Data Warehouse

What is Data Warehouse?

Put simply, it’s a central place where data is stored for the purpose of analysis and reporting.
The data may be collected from a variety of sources.
It’s organised to provide complete data for users that can be easily understood in a business context.
Different from databases in that it’s purpose is for analysis

-In companies, we use dimensional modelling to design our data warehouses.
Dimensional modelling always uses two types of tables – facts and dimensions.

a. Fact Tables-
Contain the measurements, metrics or facts of a business process i.e. Transactions (items & baskets)
Each fact will include measures (e.g. spend) and context data.
Describe the measurements/facts in a transaction table – what was bought/how much it cost, etc.

b. Dimension Tables-
Stores attributes that describe the objects in a fact table i.e. Stores, Products, Customers

They are linked together – this is a relational model -
a. Primary key -
Is the attribute or a set of attributes in an entity whose value(s) guarantee only one tuple (row) exists for each value.
The fact table will also include foreign keys that relate each fact to our dimension tables.

b. Foreign key
The primary key of another table referenced here.
Each entity in a dimension table will contain an attributes that describe that entity.
There will also be a key that is used to join the dimension table to the fact table.
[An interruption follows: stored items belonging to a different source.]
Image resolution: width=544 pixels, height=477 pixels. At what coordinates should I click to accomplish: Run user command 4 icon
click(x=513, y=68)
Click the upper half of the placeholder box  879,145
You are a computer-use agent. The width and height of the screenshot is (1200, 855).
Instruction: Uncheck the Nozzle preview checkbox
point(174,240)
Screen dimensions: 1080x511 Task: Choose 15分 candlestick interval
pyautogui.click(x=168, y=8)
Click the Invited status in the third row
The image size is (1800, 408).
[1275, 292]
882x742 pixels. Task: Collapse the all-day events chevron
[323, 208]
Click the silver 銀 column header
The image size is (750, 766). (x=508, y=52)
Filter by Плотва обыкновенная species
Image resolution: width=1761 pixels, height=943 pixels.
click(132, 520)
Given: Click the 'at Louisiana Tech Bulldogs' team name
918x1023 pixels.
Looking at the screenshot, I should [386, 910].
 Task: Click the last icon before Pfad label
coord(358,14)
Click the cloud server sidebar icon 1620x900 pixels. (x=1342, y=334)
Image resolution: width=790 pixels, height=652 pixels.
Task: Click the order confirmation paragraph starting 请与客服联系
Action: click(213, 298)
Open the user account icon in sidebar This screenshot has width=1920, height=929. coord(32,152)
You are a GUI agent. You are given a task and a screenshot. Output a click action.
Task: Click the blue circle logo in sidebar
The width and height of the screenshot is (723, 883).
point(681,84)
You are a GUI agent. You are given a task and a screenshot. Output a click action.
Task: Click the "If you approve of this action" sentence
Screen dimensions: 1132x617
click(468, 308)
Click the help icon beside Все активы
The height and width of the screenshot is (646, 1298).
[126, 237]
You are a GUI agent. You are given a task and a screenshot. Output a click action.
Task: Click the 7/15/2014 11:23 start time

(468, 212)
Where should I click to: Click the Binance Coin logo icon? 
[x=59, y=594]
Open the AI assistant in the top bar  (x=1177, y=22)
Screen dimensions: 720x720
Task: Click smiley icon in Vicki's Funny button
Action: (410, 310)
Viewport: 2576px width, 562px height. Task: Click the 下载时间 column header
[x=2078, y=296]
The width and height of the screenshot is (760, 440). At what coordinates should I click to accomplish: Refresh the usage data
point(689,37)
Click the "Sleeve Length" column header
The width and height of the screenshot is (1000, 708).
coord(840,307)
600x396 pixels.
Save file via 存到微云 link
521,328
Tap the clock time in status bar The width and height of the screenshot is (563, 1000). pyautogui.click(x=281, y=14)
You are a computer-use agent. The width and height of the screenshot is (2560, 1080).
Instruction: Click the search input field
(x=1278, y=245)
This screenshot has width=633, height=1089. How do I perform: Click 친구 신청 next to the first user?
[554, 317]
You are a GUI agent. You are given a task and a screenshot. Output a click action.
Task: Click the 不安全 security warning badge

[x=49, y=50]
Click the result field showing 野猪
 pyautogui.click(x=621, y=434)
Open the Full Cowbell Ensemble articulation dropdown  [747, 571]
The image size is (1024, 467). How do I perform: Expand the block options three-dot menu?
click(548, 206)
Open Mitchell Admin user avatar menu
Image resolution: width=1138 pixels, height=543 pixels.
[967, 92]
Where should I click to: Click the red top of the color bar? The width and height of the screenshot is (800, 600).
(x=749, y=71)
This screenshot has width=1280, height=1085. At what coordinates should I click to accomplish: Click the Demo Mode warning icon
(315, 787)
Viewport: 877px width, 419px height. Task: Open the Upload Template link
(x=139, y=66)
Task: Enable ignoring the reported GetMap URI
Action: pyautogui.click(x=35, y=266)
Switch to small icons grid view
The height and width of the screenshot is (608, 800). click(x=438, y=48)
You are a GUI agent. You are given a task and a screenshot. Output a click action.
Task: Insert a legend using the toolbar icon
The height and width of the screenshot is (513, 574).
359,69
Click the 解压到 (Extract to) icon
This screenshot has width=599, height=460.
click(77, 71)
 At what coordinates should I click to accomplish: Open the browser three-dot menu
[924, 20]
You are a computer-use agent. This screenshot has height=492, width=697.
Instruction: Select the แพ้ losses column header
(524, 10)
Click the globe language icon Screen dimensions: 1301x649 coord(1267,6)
Characteristics of Data warehouse

Data warehouse is a database which is separate from operational database which stores historical information also.
Data warehouse database contains transaction(OLTP) as well as analytical data(OLAP).
Data warehouse helps higher management to take strategic as well as tactical decisions using historical or current data.
Data warehouse helps consolidated historical data analysis.
Data warehouse helps business user to see the current trends to run the business.
Data warehouse is used for reporting and data analysis purpose.

Types of Data warehouse systems

a. Data Mart
Data Mart is a simplest set of Data warehouse which is used to focus on single functional area of the business.

b. Online Analytical Processing (OLAP) -
Refer
OLAP is used at strategic level and contains aggregated data, covering number of years.
The key purpose to use OLAP system is to reduce the query response time and increase the effectiveness of reporting.
So, data is denormalized.
OLAP uses Star-Schema,Snowflakes schema or Fact-Dimensions.
OLAP database stores aggregated historical data in multidimensional schema.
eg - summaries data.

c. Online Transactional Processing (OLTP) -
Refer
It is operational database, maintaining large number of small daily transactions like insert,update and delete.
Data is normailzed.
OLTP uses Entity Relations.
OLTP system maintains concurrency and it avoids the centralization so as to avoid the single point of failures.
Data concurrency and integrity = focus.

d. Predictive Analysis

Difference between Data Warehouse and Data Mart

a. Definition -
The Data Warehouse is a large repository of data collected from different organizations or departments within a corporation.
The data mart is an only sub-type of a Data Warehouse. It is designed to meet the need of a certain user group.

b. Focus -
Data warehouse focuses on multiple business areas.
Data mart focuses only on single subject area.

c. Usage -
DW - It helps to take a strategic decision.
DM - The data mart is used to take tactical decisions for growth of business.

d. Type of system -
DW - This is centralized system where one fact is at center surrounded by dimension tables.
DM - Data mart system is de-centralized system

e. data model -
DW = top down
DM - bottom up

f. source -
Data warehouse data comes from multiple heterogeneous data sources.
Data mart data is data of only one business area.Many times it will come from only one data source.

g. Implementation Time -
Data warehouse contains all data which will come from multiple data sources. It will take time to build data warehouse. The Time to build data warehouse is months to years.
Data mart is small data warehouse which will contain the data of only a single business area. The implementation time to build data mart is in months.

Data Warehousing

-It’s the process of TRANSFORMING data into information and making it available to users in a TIMELY enough manner to make a difference.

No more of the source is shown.